According to preliminary analysis of the data, which appeared on the 'dark web' on Tuesday, almost 60,000 members have addresses in Washington, DC, and over 15,000 accounts were affiliated with a .gov or a .mil address.
After holding the data hostage for a month, the hacker group calling itself Impact Team released almost 10 gigabytes of Ashley Madison records, containing sensitive customer information such as payment transaction and credit card details, emails, names, addresses, phone numbers and member profiles.
Owned by Avid Life Media, Ashley Madison boasts over 38 million users drawn to the company’s slogan “Life is short. Have an affair.” Membership is free for women, while men pay $49 for 100 credits on the site, used to chat, send messages and virtual gifts.
Hackers release data of millions of #AshleyMadison cheating site users http://t.co/29CJRDIpOCpic.twitter.com/yZ9HEfXyEt
— RT America (@RT_America) August 19, 2015
As the website DCist pointed out, the leaked records list 15,019 accounts using an email address belonging to domains used by the US government or the military.
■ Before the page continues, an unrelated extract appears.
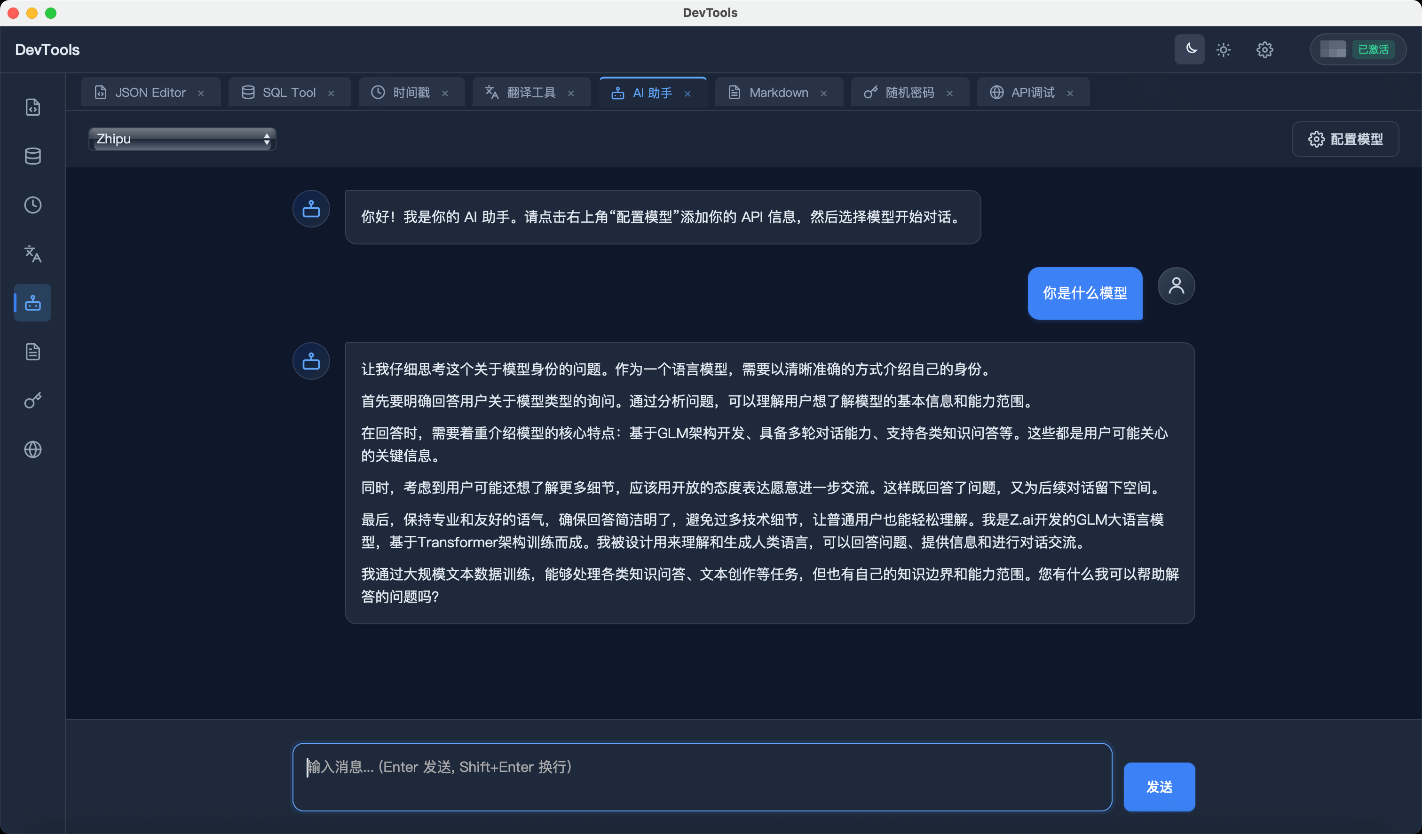Select the SQL database tool icon

click(x=32, y=156)
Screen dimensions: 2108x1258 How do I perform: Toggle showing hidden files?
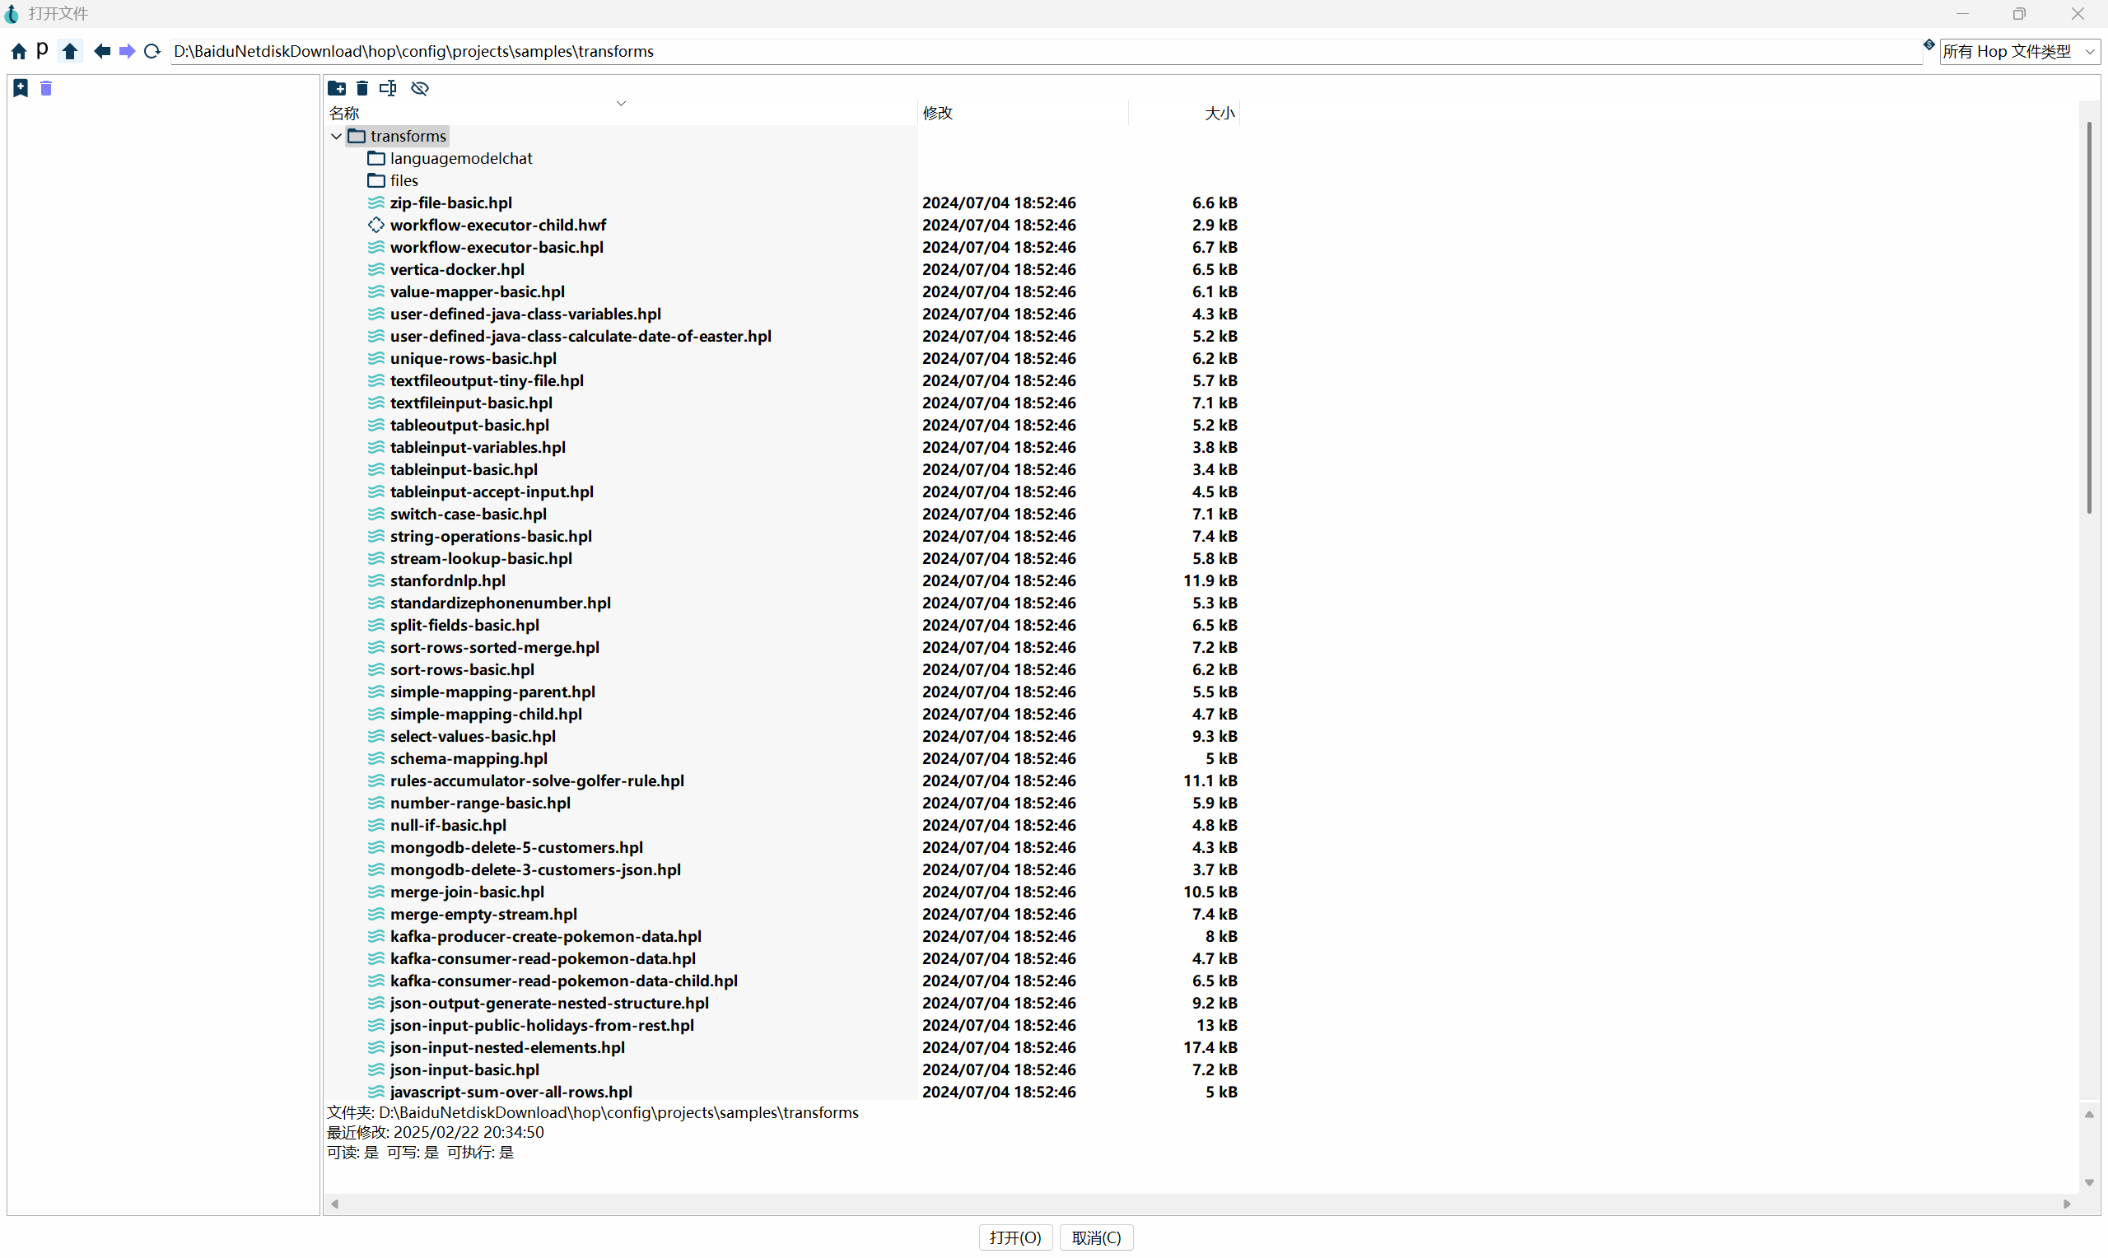click(x=420, y=88)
Some 6,788 accounts used us.army.mil emails, while the Navy and the Marines accounted for 1,665 and 809, respectively.
A list compiled by one Twitter user gives a detailed breakdown of all the emails from government domains included in the data dump.
The government agency with the most Ashley Madison users – 104 – was the already scandal-ridden Department of Veterans Affairs (va.gov). Federal Bureau of Prisons had 88 email addresses, 52 belonged to the US Postal Service, and 45 to the Department of Homeland Security.
Employees of the Social Security Administration (42 emails), the State Department (33) and the IRS (six) were also on the list. Local government employees in the District of Columbia (22) and Montgomery County, Maryland (22 as well) also used work addresses to sign up for extramarital affairs.
According to the data dump, there are 44 accounts using a WhiteHouse.gov email address. However, White House officials actually use a different domain, eop.gov, noted The Hill.
Since Ashley Madison did not require email verification, anyone could have used addresses from government domains or made-up ones. However, users of the site may still be identified by other data included in the release.
“It appears to contain addresses, as well as GPS coordinates. I suspect that many people created fake accounts, but with an app that reported their real GPS coordinates,”wrote Robert Graham, CEO of Errata Security, adding that the data in the dump “appears legit.”
US officials caught looking for #sex at #AdultFriendFinder website from govt email accounts http://t.co/H053G2itnPpic.twitter.com/MXaQrBp7zL
— RT (@RT_com) May 22, 2015
This would not be the first time government employees have used work emails to register for shady online services. In May 2015, hackers leaked personal information of approximately 3.9 million users of Adult Friend Finder, including online handles, email addresses and sexual preferences. Among the public officials caught with their pants down were employees of the Department of Homeland Security, Federal Aviation Administration, and the Washington, DC police.